[Page and screen pointing records]
<<<<
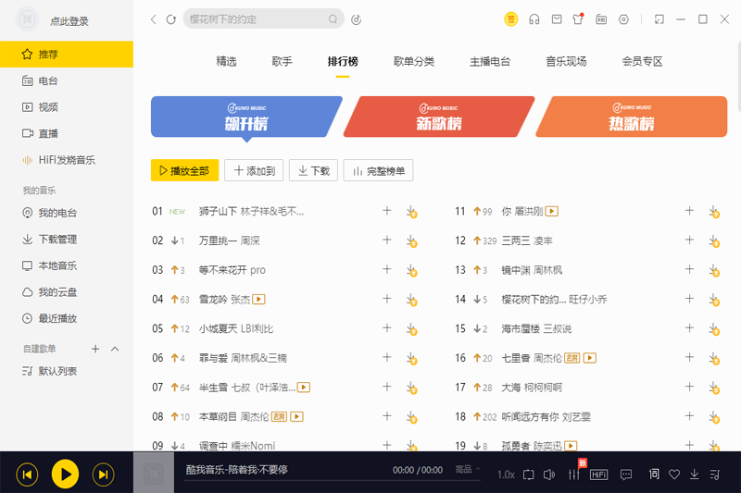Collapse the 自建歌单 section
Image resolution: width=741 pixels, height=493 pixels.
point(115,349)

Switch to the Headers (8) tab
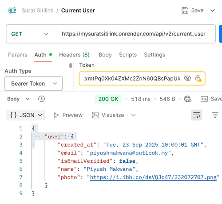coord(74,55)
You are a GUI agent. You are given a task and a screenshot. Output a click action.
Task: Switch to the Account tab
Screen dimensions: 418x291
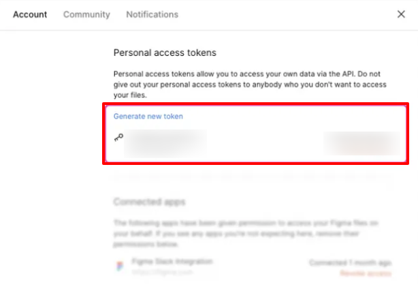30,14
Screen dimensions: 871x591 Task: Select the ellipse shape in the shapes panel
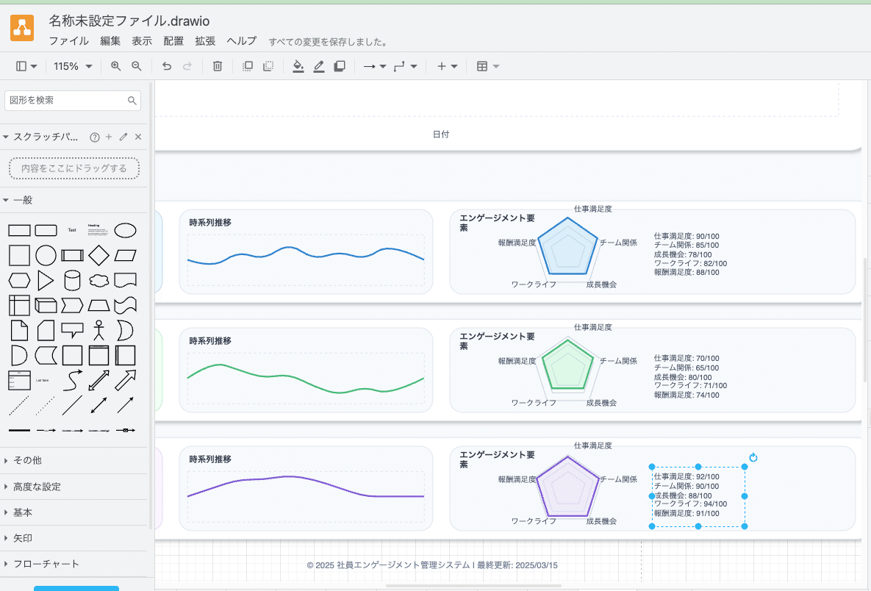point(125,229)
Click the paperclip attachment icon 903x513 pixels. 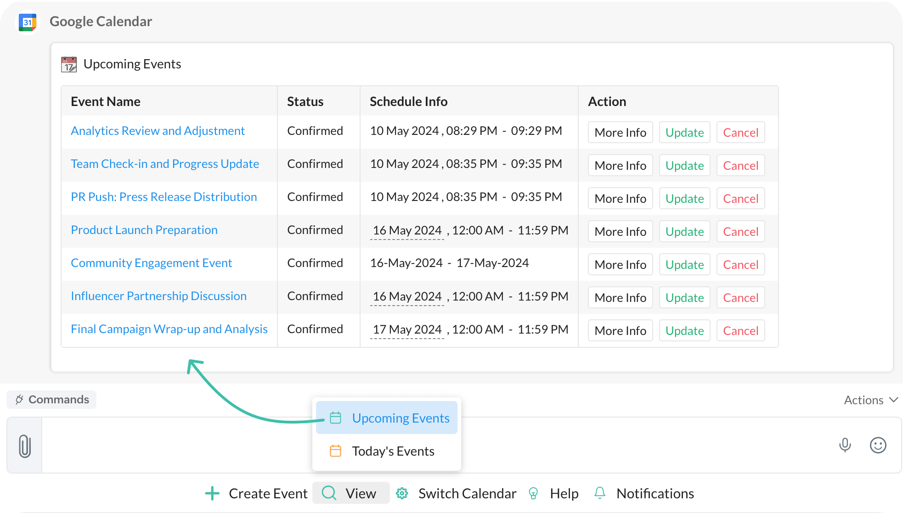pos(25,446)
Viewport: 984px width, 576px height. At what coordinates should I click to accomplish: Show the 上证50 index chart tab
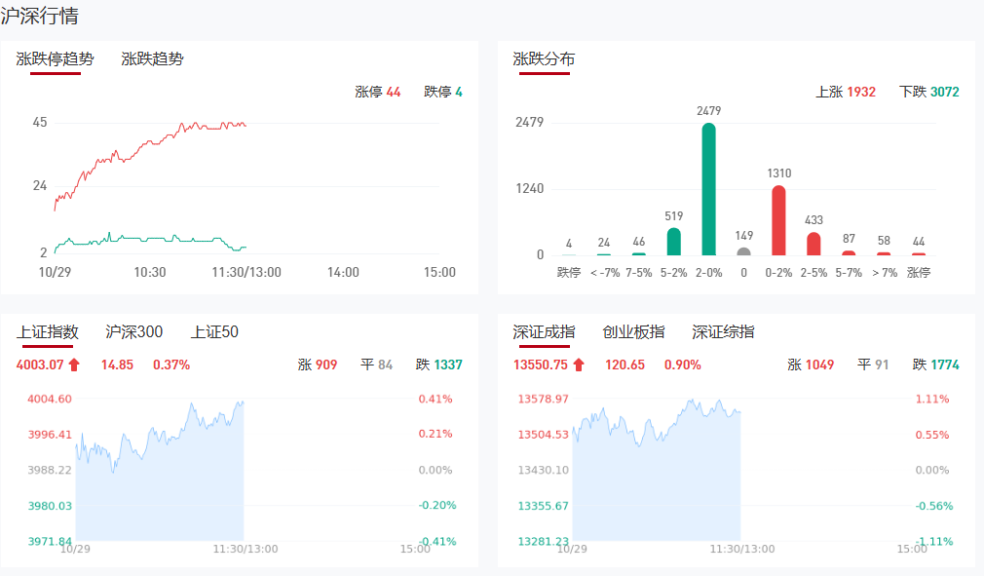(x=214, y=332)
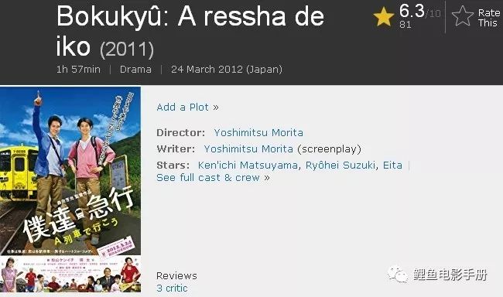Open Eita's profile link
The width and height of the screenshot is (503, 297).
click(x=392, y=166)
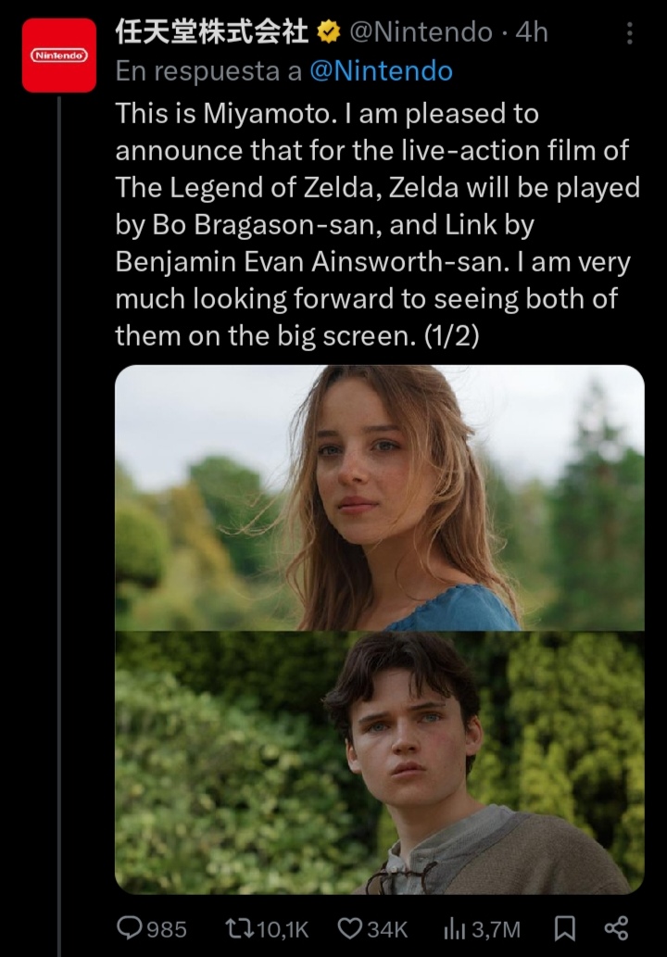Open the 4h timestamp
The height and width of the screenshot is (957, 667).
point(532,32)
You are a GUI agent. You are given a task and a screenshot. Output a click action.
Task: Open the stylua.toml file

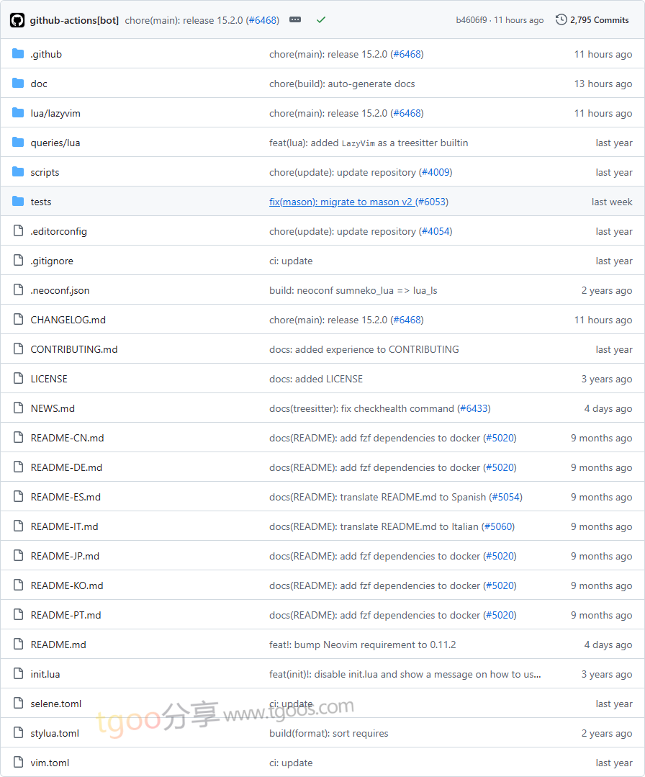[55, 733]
>>>>
## EXERCISE DETAILS
Can you output the records above exactly as they appear, everything from the line containing "Viewport: 984px width, 576px" down to the end of the records, leaving the pictures out?

## RESULT BELOW
Viewport: 984px width, 576px height. At what coordinates should I click to accomplish: Show the 上证50 index chart tab
(x=214, y=332)
Open Eita's profile link
The width and height of the screenshot is (503, 297).
click(x=392, y=166)
Open the 4h timestamp
The height and width of the screenshot is (957, 667).
point(532,32)
You are a GUI agent. You are given a task and a screenshot. Output a click action.
Task: Open the stylua.toml file

[55, 733]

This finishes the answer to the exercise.